Stored items
______
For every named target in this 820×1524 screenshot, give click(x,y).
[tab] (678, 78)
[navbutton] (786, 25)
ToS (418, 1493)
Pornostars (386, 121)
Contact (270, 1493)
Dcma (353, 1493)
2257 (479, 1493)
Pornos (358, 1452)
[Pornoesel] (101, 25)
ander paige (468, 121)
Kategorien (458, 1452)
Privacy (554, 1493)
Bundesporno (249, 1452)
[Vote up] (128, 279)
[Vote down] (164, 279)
______
AIM OF THE TASK
Beginning at the line where "ToS (418, 1493)" appears, extract each line through the end of the data above; keep them exact and include nothing else.

RESPONSE FOR THIS EXERCISE
ToS (418, 1493)
Pornostars (386, 121)
Contact (270, 1493)
Dcma (353, 1493)
2257 (479, 1493)
Pornos (358, 1452)
[Pornoesel] (101, 25)
ander paige (468, 121)
Kategorien (458, 1452)
Privacy (554, 1493)
Bundesporno (249, 1452)
[Vote up] (128, 279)
[Vote down] (164, 279)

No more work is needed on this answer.